Addressing the intricacies and methodologies in the design of 3D printing, the IDEAL points were identified preoperatively, with postoperative imaging used to assess the location of the bone tunnel. The Quadrant method, introduced by Bernard and widely acknowledged, employs standard lateral X-rays to measure the bone tunnel’s depth and height relative to the lateral femoral condyle’s anterior-posterior length, height, and Blumensaat’s line.
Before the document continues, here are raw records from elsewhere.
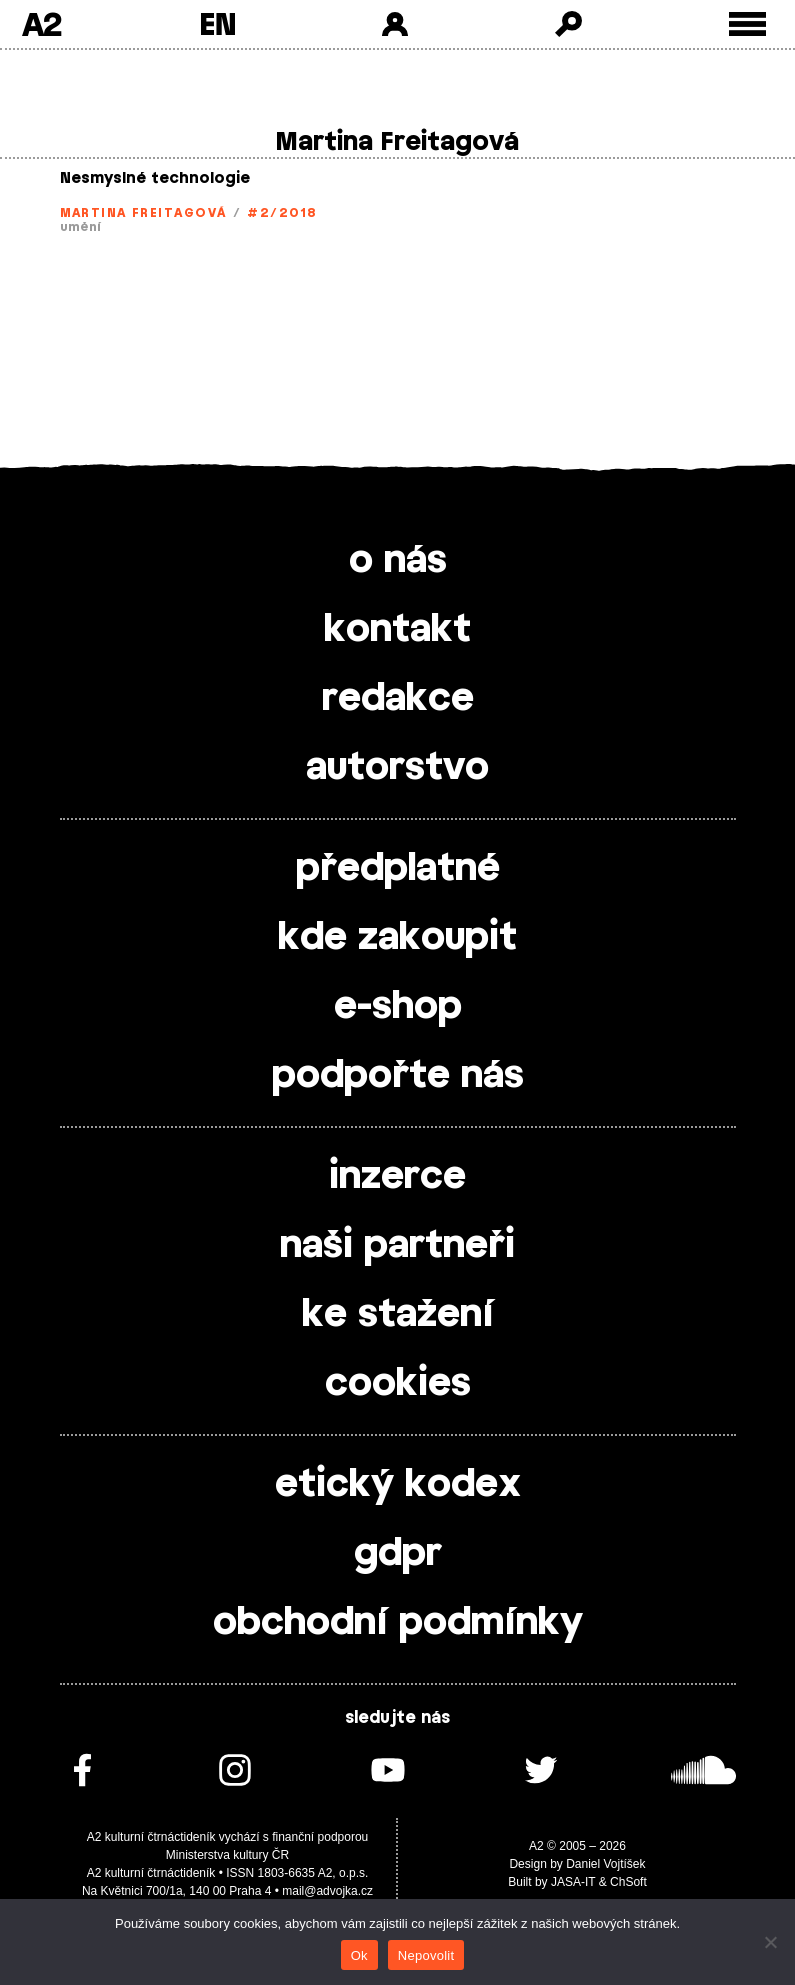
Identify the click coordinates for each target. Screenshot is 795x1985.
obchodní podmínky (398, 1623)
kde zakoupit (397, 938)
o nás (398, 561)
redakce (398, 699)
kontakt (397, 630)
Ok (359, 1955)
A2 (41, 24)
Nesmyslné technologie (155, 178)
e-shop (398, 1007)
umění (81, 227)
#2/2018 (282, 213)
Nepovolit (426, 1955)
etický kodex (398, 1485)
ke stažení (398, 1315)
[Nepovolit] (770, 1942)
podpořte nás (398, 1076)
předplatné (398, 869)
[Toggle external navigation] (747, 24)
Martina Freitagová (143, 213)
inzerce (397, 1177)
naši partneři (397, 1246)
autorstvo (397, 768)
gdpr (398, 1554)
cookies (398, 1384)
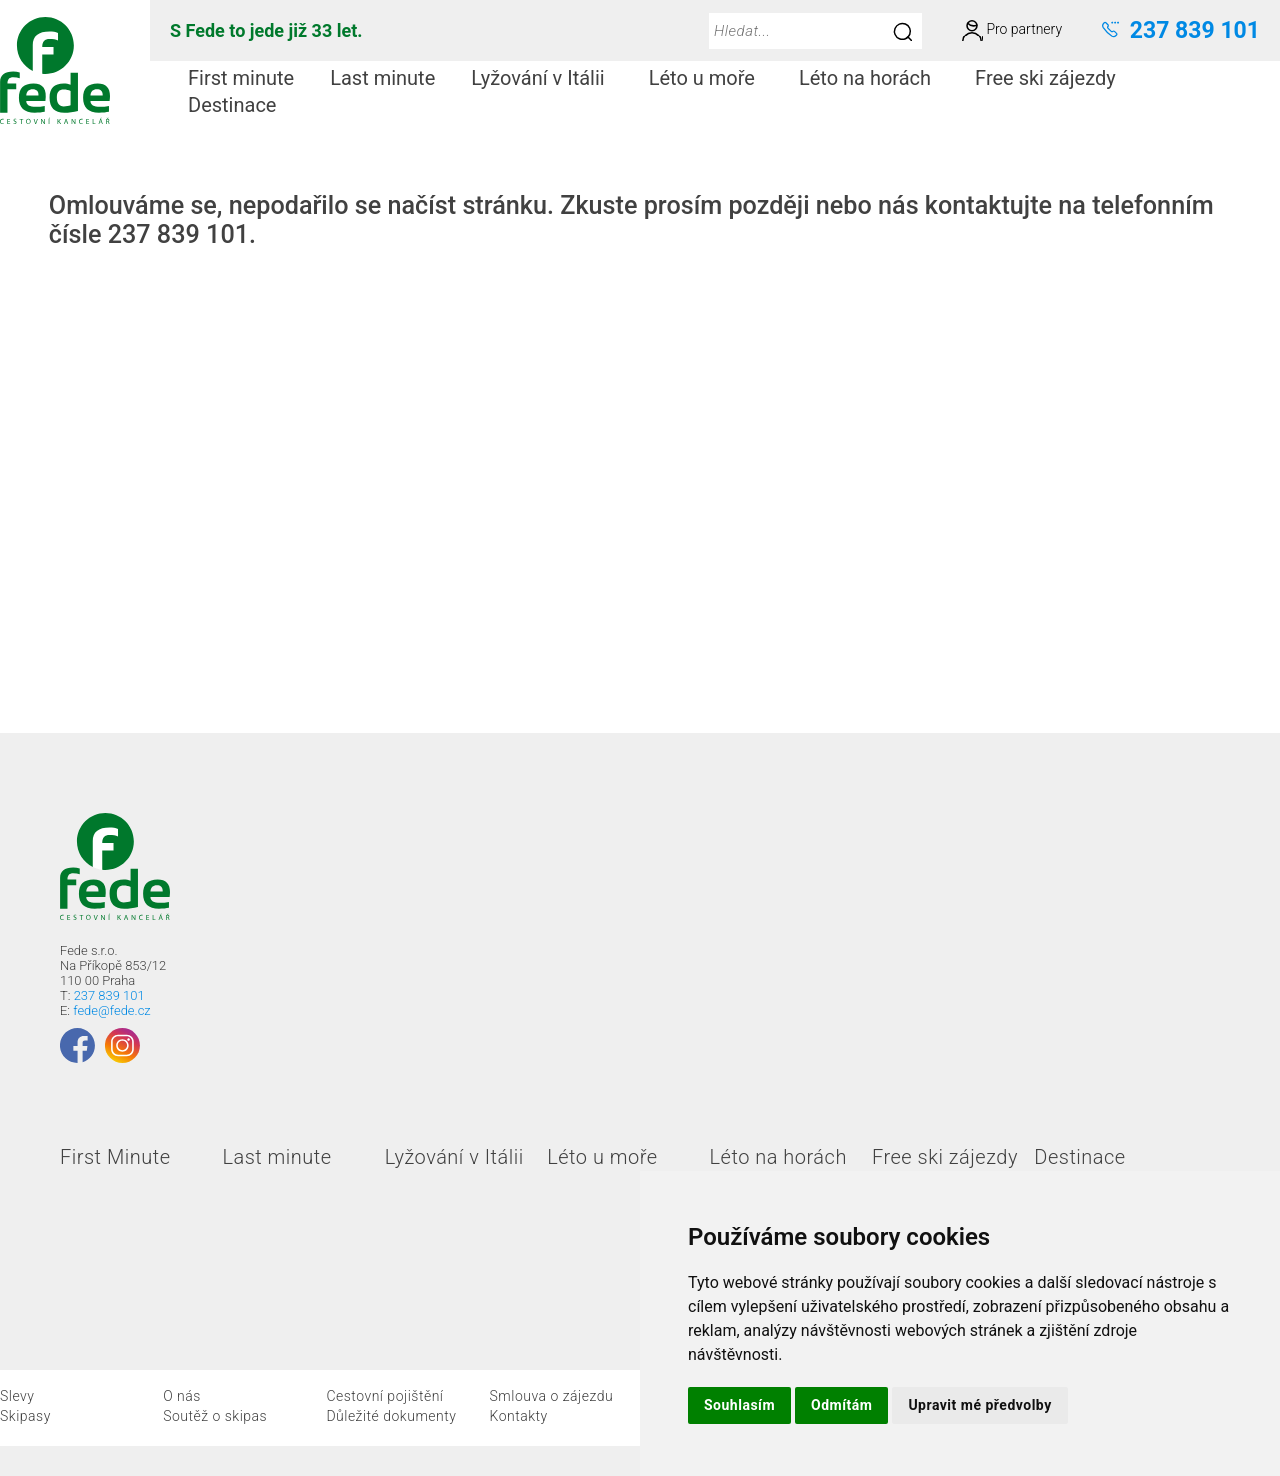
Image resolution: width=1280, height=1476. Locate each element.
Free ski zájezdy (1053, 78)
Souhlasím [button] (739, 1405)
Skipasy (25, 1416)
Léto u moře (710, 78)
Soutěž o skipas (215, 1416)
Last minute (382, 78)
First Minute (115, 1157)
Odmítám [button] (841, 1405)
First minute (241, 78)
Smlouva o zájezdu (552, 1396)
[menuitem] (241, 78)
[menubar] (715, 92)
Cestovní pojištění (384, 1396)
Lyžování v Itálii (545, 78)
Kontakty (519, 1416)
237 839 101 (109, 995)
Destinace (240, 105)
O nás (182, 1396)
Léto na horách (873, 78)
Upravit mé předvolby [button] (979, 1405)
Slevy (17, 1396)
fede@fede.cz (111, 1010)
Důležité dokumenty (391, 1416)
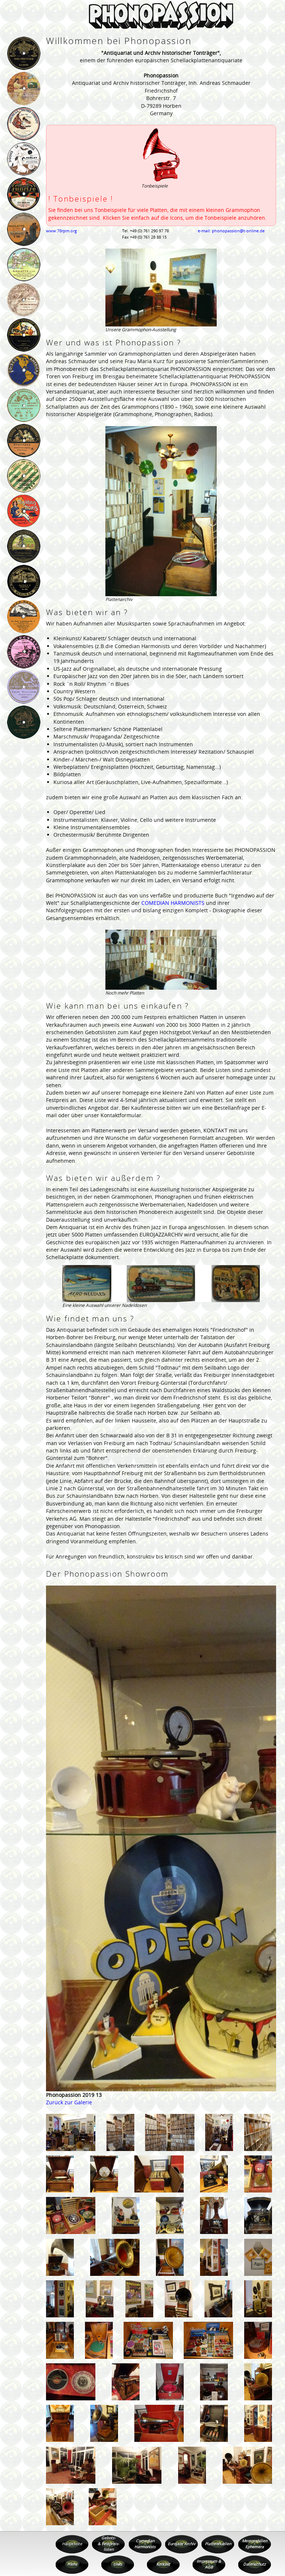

Recent applications by Zantop et al. have incorporated the Quadrant method into 3D CT reconstructions to evaluate the dimensions of the ACL osteocanal [33]. From an anatomical perspective, Zantop et al. reported the central depth of the anterior medial band to be 18.5%, with a height of 22.3%, while the posterior lateral band showed a central depth and height of 29.3% and 53.6%, respectively. Utilizing 3D CT data, Bird et al. determined the femoral stop center of the ACL to have a depth and height of 28% and 35%, respectively [34]. Moreover, values reported by de Abreu-e-Silva were 30.9% and 30% for depth and height, respectively [35]. In our facility, the femoral bone tunnel depth associated with the anterior cruciate ligament approximates 25% and 29%, aligning with the literature. For this study, the bone tunnel design in the 3D printing positioning group had a depth of 25% and 29%, with actual depths and heights being (25.39 ± 2.98)% and (28.89 ± 2.50)%, respectively. These measurements correspond with the preoperative designs, and no significant statistical differences were observed between the groups. This finding confirms that the 3D-printed guide plate adheres to preoperative specifications, offering high accuracy and reproducibility in ACL reconstruction.

Conclusion

The findings of this study suggest that 3D printing-assisted arthroscopic IDEAL point femoral tunnel positioning and conventional arthroscopic positioning are feasible and effective for ACL reconstruction. In addition, preoperative 3D modeling using plain CT scans, in conjunction with the preparation of an IDEAL femoral side guide plate, can effectively pinpoint the optimal femoral tunnel intraoperatively. This method boasts high reliability and repeatability in preparing the femoral bone tunnel and facilitates personalized tunnel preparation. Future research may investigate the creation of elliptical, elongated, or other atypical bone tunnels.